To sustain services and seek moderate growth, the RTAs had proposed a five-year plan for budgets and services based on state funding starting at $80 million in fiscal 2015. That was to be followed by a $2 million increase a year for three years, through fiscal 2018. The state did that once, then level funded it the next year, and cut it back to $80.4 million in fiscal 2018, which ends June 30. The WRTA’s share was $11.2 million of its $20 million operating budget.
The result of reduced funding, combined with increased costs, is a $900,000 deficit, which is forcing cuts in preparation for an expected level-funded allocation in fiscal 2019, which begins July 1. The governor’s budget has proposed $80.4 million for the RTAs.
“If the state Legislature provides additional funding for RTAs,” Ms. Lyver said in an email, “then the impact of service cuts will be less or none at all depending upon the amount given.”
Ms. Scrivens said the president’s spending plan for the coming federal fiscal year moves more money away from transit. As someone with a background in public transportation, she said, she believes strongly in public transit because it eases traffic congestion and wear and tear on the roads and provides people with access to jobs. Yet the funding process is very complicated, she said, and it continues to go down year after year.
Ms. Lyver said the quest for funds has involved state Senate President Harriett Chandler, D-Worcester, and the Amalgamated Transit Union Local 22. In addition, Local 22 and the Funding for the Public Transit Committee are sponsoring a rally to save the buses and stop the cuts from 5 to 8 p.m. March 20 at Worcester City Hall.
Lawson said the Funding for the Public Transit Committee was started about three weeks ago and he is a frequent contributor on the Facebook group, Massachusetts Regional Transit Funding Initiative: “We knew we had to do something and we couldn’t let the level-funding go through without a fight.”
In the Facebook message, he recalled hearing “a woman talking about losing Webster bus service last week. She is handicapped and has no other transportation besides our bus service.

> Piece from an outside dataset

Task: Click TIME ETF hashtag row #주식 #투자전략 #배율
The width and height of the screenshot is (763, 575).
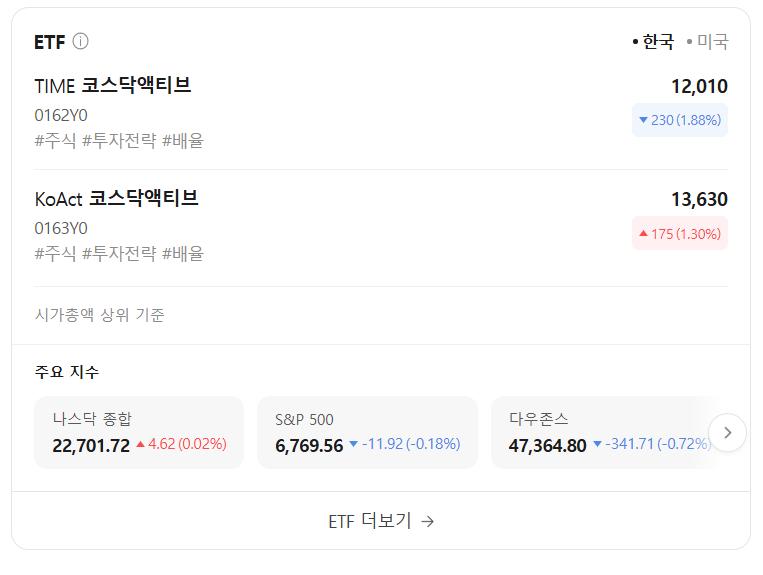Action: (119, 140)
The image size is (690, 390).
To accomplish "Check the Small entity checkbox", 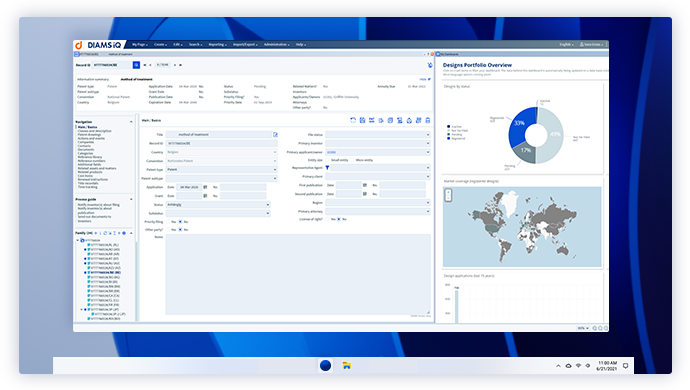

She was basically in tears, talking to someone else about how difficult it will be to see her daughter now in Webster if she loses bus 42. She was talking about taking a cab and she would have to sacrifice food to eat just to see her child.
“I never even thought about the impacts to everyday people till we formed our committee,” Lawson said. “Now I am committed to fighting for our passengers. … On the surface it’s just about buses; however, dig deeper and it’s a choice between life or death.”